• Objective: Copy the text of the material below word for word, leaving out the pictures.

• Data for processing:

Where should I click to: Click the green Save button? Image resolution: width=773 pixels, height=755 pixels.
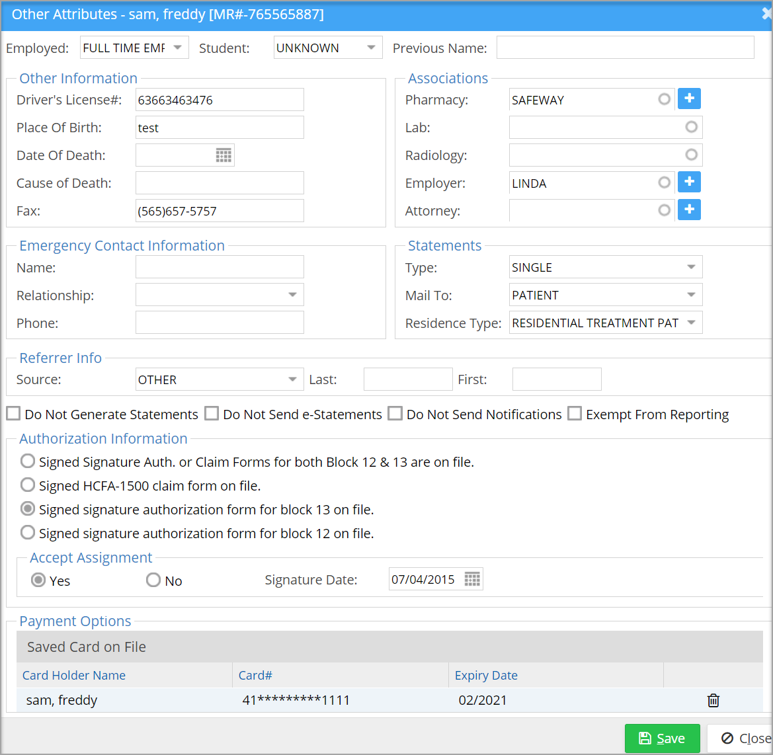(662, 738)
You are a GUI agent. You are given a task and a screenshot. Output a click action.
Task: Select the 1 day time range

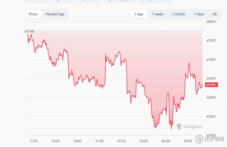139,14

• Response:
Where should I click to: Click the green Save button? Image resolution: width=773 pixels, height=755 pixels.
(662, 738)
You are a GUI agent. You are given a task and a screenshot. Output a click action.
Task: Select the 1 day time range

139,14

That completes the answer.